- [Things to do]:
- a) Reproduce the portion of the Recklinghausen camp photograph caption that begins at "When U.S. Ninth" and stops after "totalling 20,000 prisoners.".
- b) According to the Recklinghausen camp photograph caption, how many prisoners filled the camp's three sections in total?

- [Given text]:
((

Photograph | Photograph Number: 77587

An American investigator from the 79th Infantry Division, U.S. Ninth Army interrogates Dietrich Klagges (right), the former Minister President of Braunschweig and a Lieutenant General in the SS, during his incarceration in the Recklinghausen internment camp. Klagges was in Recklinghausen while being investigated for his responsibility in the murder of captured American pilots and mistreatment of slave laborers.

When U.S. Ninth Army troops captured the concentration camp for Soviet civilians located near Recklinghausen, Germany, they converted it into a separation center for prisoners of war and war criminals. After the first German prisoners arrived at the camp they were sent to the interrogation department, which was supervised by Captain Harold Puttfer and Lieutenant H. Goodman. The camp had three sections called "cages." One of these was for women, another for persons incarcerated for minor offenses, and the third for hardened criminals. All three sections were filled to capacity, totalling 20,000 prisoners.

))

- [Source excerpt]:

((

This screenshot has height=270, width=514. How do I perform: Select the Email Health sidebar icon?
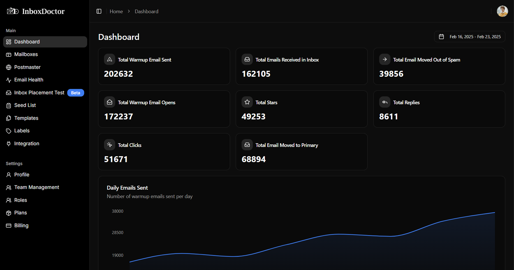coord(8,80)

))

- [The answers]:
- a)
When U.S. Ninth Army troops captured the concentration camp for Soviet civilians located near Recklinghausen, Germany, they converted it into a separation center for prisoners of war and war criminals. After the first German prisoners arrived at the camp they were sent to the interrogation department, which was supervised by Captain Harold Puttfer and Lieutenant H. Goodman. The camp had three sections called "cages." One of these was for women, another for persons incarcerated for minor offenses, and the third for hardened criminals. All three sections were filled to capacity, totalling 20,000 prisoners.

- b) 20,000 prisoners